Winston Churchill’s instruction to Hugh Dalton, Minister for Economic Warfare, on the creation of the Special Operations Executive (SOE), July 1940

Josef Gabcík was playing at soldiers again. He had just leapt from an imaginary landing craft, an L-shaped jetty yards from a Scottish beach, into an admittedly very real sea and was now wading towards the shore, chest deep in the salty surf.

Using his peripheral vision, he noticed he was at the head of a dozen men who had jumped into the water. There were a few gasps from his comrades, and a number of loud curses at the initial shock of the cold ocean, but the swearing strangely cheered him, coming as it did in his native tongue. He ignored the icy chill of the water, the salt in his eyes and the burn of the pack’s straps on his shoulders, and pressed on.

Gabcík held his rifle high above his head with both arms, trying not to stumble on the uneven, shifting surface of the seabed, bending forward to allow for the 40lb pack full of rocks that was strapped to his back. He advanced as quickly as the buffeting of the ocean would allow.

A few more steps and he was pulling himself free from the grip of the water, which tugged at his soaking fatigues, weighing him down, and he became instantly aware of the harsh cries of the two British NCOs waiting on the shingle.

‘Move yourselves! Move yourselves!!’

‘Get out of there now! This is not a fuckin’ tea dance!’

Both men were with the Special Operations Executive and, with the sadistic enthusiasm to which Gabcík had become accustomed, they were hell bent on turning him into a commando. As soon as he was free from the surf, he sprinted across the cove in a stumbling run, feet sinking into the shingle, running like a child trapped in a bad dream who cannot get away fast enough. His lungs heaved under the exertion and the breath caught in his throat, before it was expelled in little clouds of vapour that were immediately left behind him as he powered forward.

Now he was almost there, he could make out the giant shadow of the cliff face in front of him, even though his head was down to avoid the pretend bullets of an imaginary machine gun they were assured was in the cliff tops.

‘Diggah! Diggah! Diggah!’ screamed the Glaswegian corporal. ‘Yer fuckin’ deed Kubiš!! Unless you get yer bastad heed doon!!’

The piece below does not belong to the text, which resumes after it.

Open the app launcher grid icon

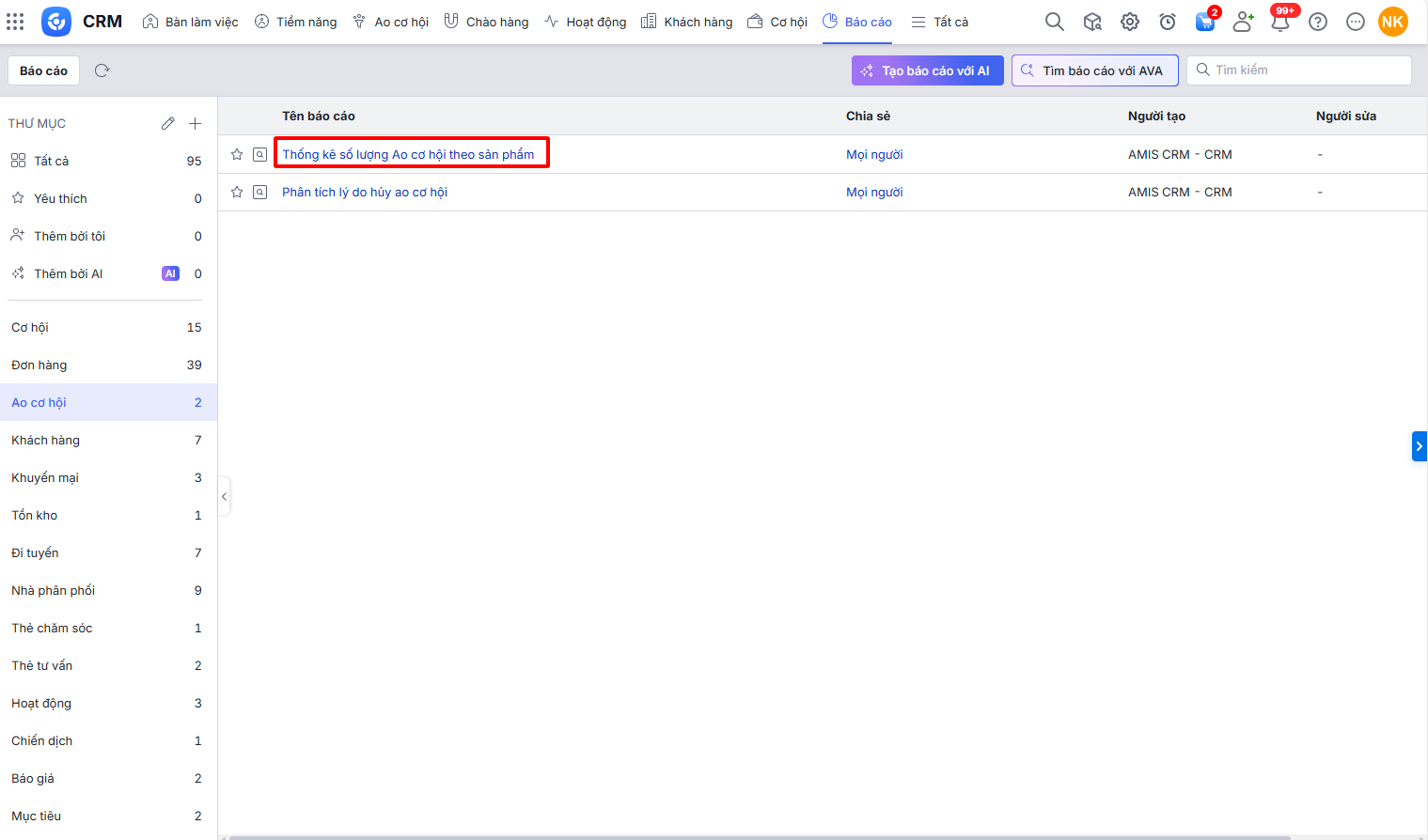(15, 22)
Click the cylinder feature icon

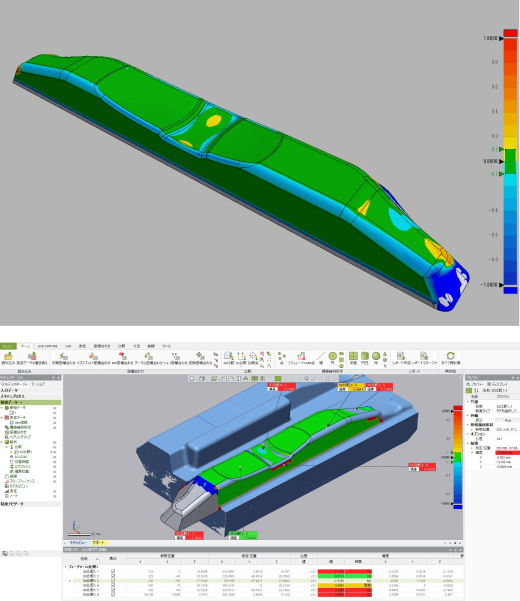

Like Gabcík, Jan Kubiš would barely have understood a word from the Scotsman’s mouth but he would have easily picked up the meaning. That’s what it was like here; a few half comprehended phrases of command were all they had to cling to. That and a desperate yearning to one day return to their homeland to fight the Germans who occupied it.

Till then their world was a completely foreign place. These defeated Czech soldiers awoke each morning in a Scottish barrack block in Mallaig, to be ordered around by officers, they could just about understand. As for the NCOs, they were a grim bunch of hard soldiers, with varied and unusual communication skills. Everything was barked or yelled in a guttural holler. That was fine, it was the same the world over and Gabcík was a six year veteran of the Czech army, when it had an army, but the few words of English he and his comrades picked up were torn and tortured beyond understanding by these career soldiers. The NCOs were cursing now as some of the men made a slow and unsteady progress across the beach.

‘What’s wrong with you lot? Are you all pissed or something? Gabcík! You short-arsed little runt! All you’ve managed to prove is your legs are not long enough to get you where you need to be!’

With these inspiring words of encouragement ringing in his ears, Gabcík finally reached the cliff face at a full sprint, almost slamming into it. As always, he did not let up until he was at the very end of his task.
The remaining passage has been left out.